*Text section*:
GraphQL with .NET Core (Part - XI: Data Loader)

Code samples used in this blog series have been updated to latest version of .NET Core (5.0.4) and GraphQL-Dotnet (4.2.0). Follow this link to get the updated samples.

With the updated version (4.2.0) of GraphQL-Dotnet, the DataLoader feature is no longer a part of the core library. It's shipped as a stand-alone NuGet package,

Install-Package GraphQL.DataLoader -Version 4.2.0

Our GraphQL queries are not quite optimized. Take the Orders query from CustomerType for example,

FieldAsync<ListGraphType<OrderType>, IReadOnlyCollection<Order>>(
    "orders",
    resolve: ctx =>
    {
        return repository.GetOrdersByCustomerId(ctx.Source.CustomerId);
    });

CustomerType.cs

Here, we are getting all the orders from the data store. This is all fun and games till you stay in the scaler zone of OrderType i.e. only querying the scaler properties of OrderType. But what happens when you query for one of the navigational property. For example, code in the OrderType is as following,

public OrderType(IRepository repository)
{
    Field(o => o.Tag);
    Field(o => o.CreatedAt);

    FieldAsync<CustomerType, Customer>("customer",
        resolve: ctx =>
        {
            return repository.GetCustomerById(ctx.Source.CustomerId);
        });
}

So, when you try to access the Customer field, practically you are initiating a separate request to your repository to load the related customer for a particular order.

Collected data

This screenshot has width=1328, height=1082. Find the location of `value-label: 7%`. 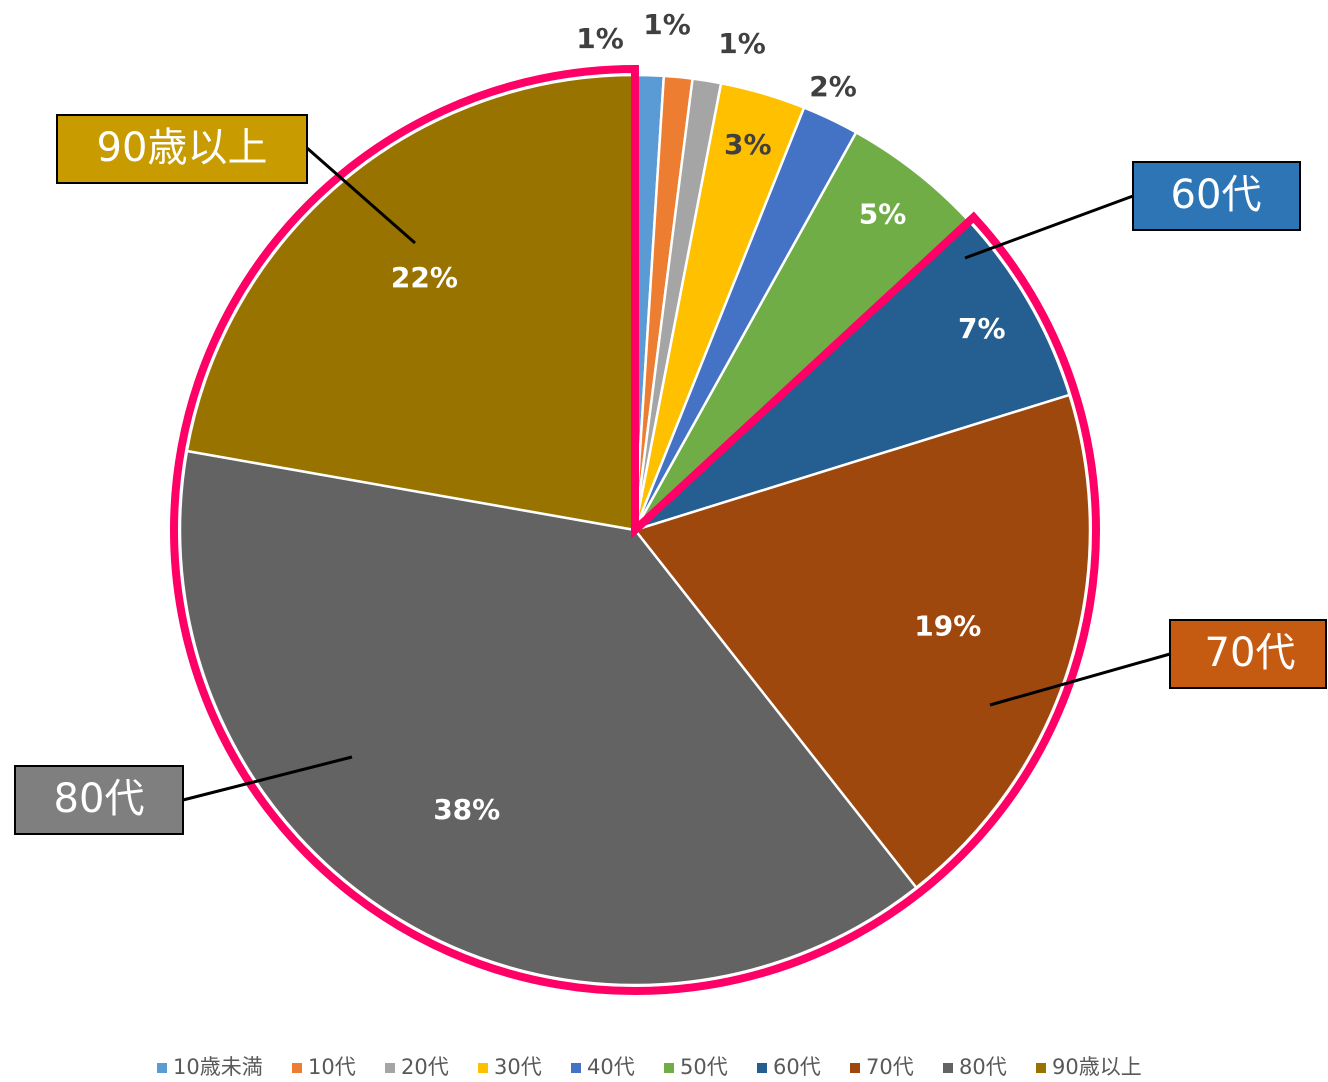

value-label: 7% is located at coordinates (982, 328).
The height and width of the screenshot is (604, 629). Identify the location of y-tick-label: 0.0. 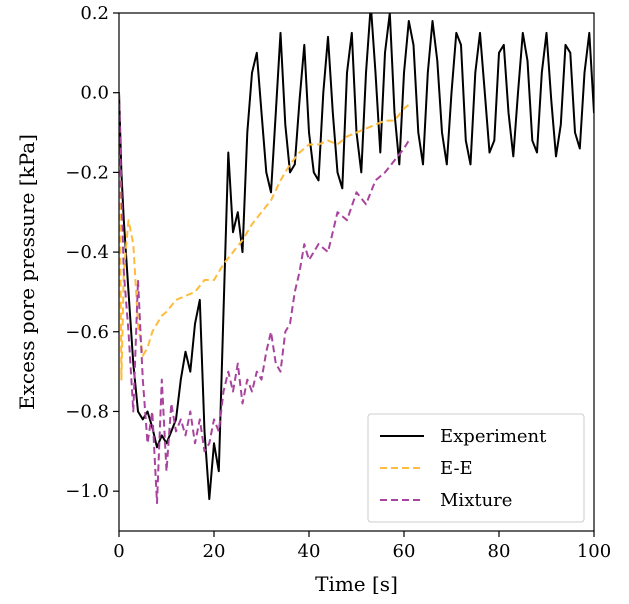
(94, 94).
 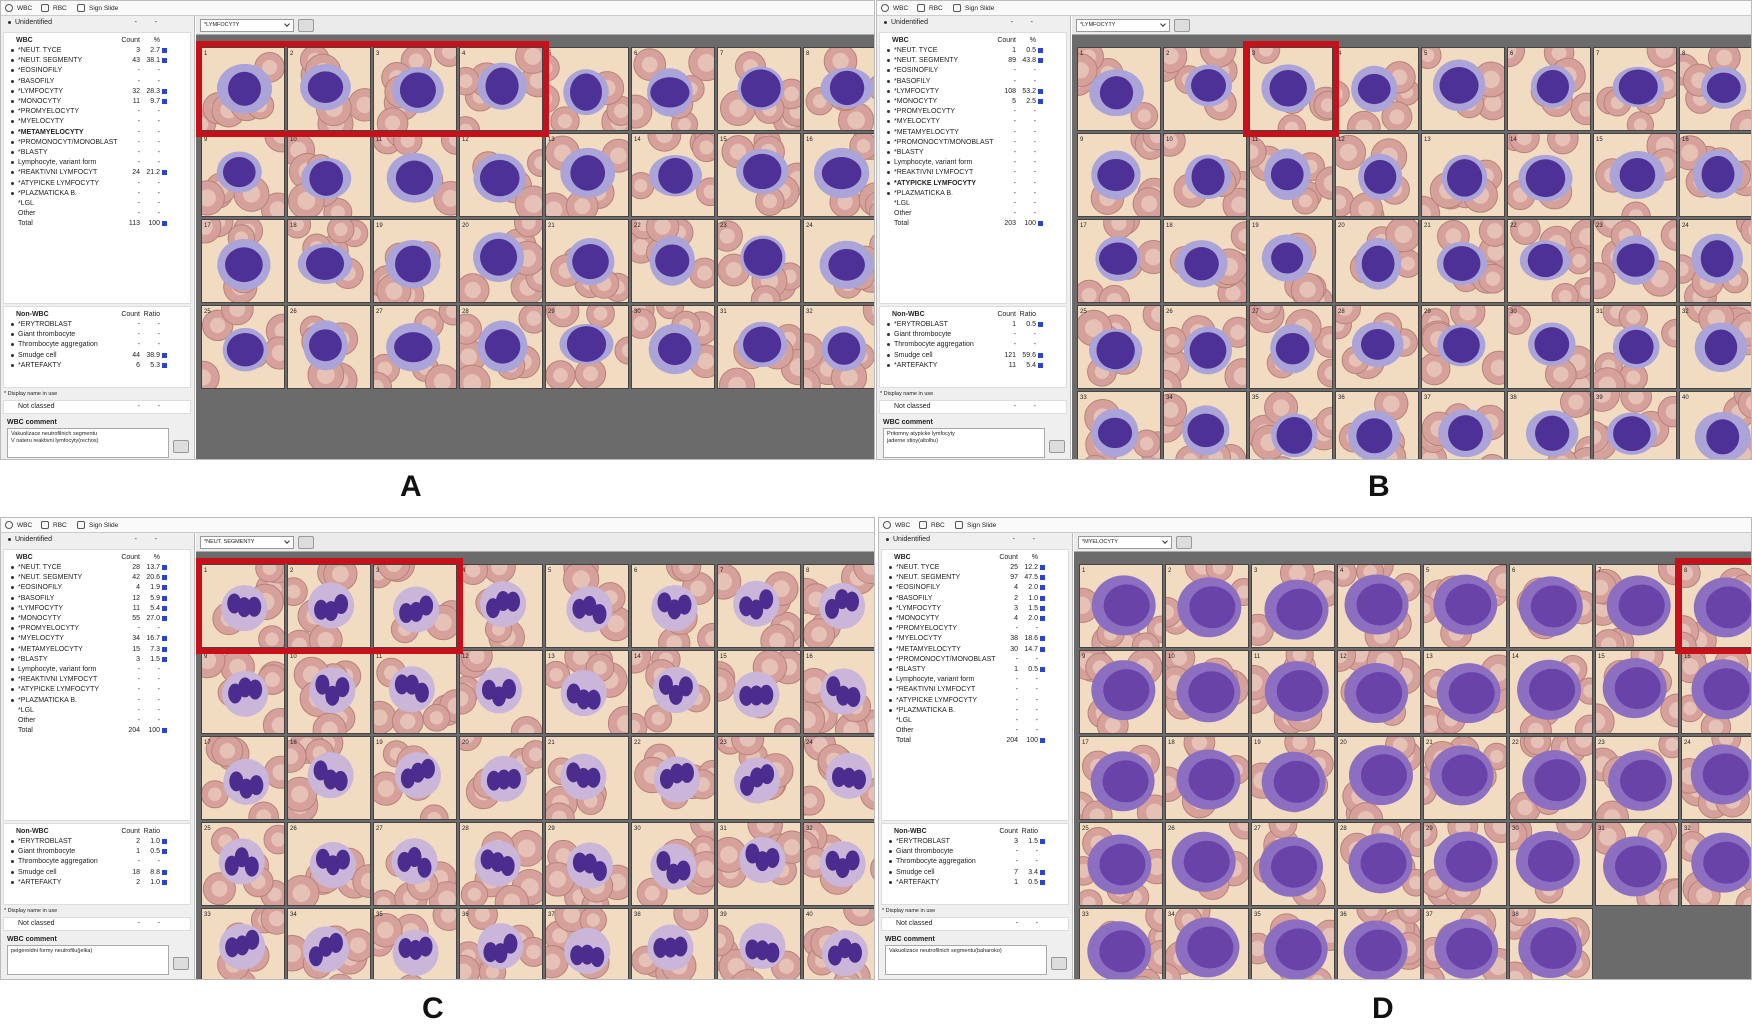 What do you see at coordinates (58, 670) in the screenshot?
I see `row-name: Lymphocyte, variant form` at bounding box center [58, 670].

*What you are asked to do*:
Rewrite the stretch from "Our GraphQL queries" through "public OrderType(IRepository repository)" in the Data Loader text, changing "data store" to "database".

*Response area*:
Our GraphQL queries are not quite optimized. Take the Orders query from CustomerType for example,

FieldAsync<ListGraphType<OrderType>, IReadOnlyCollection<Order>>(
    "orders",
    resolve: ctx =>
    {
        return repository.GetOrdersByCustomerId(ctx.Source.CustomerId);
    });

CustomerType.cs

Here, we are getting all the orders from the database. This is all fun and games till you stay in the scaler zone of OrderType i.e. only querying the scaler properties of OrderType. But what happens when you query for one of the navigational property. For example, code in the OrderType is as following,

public OrderType(IRepository repository)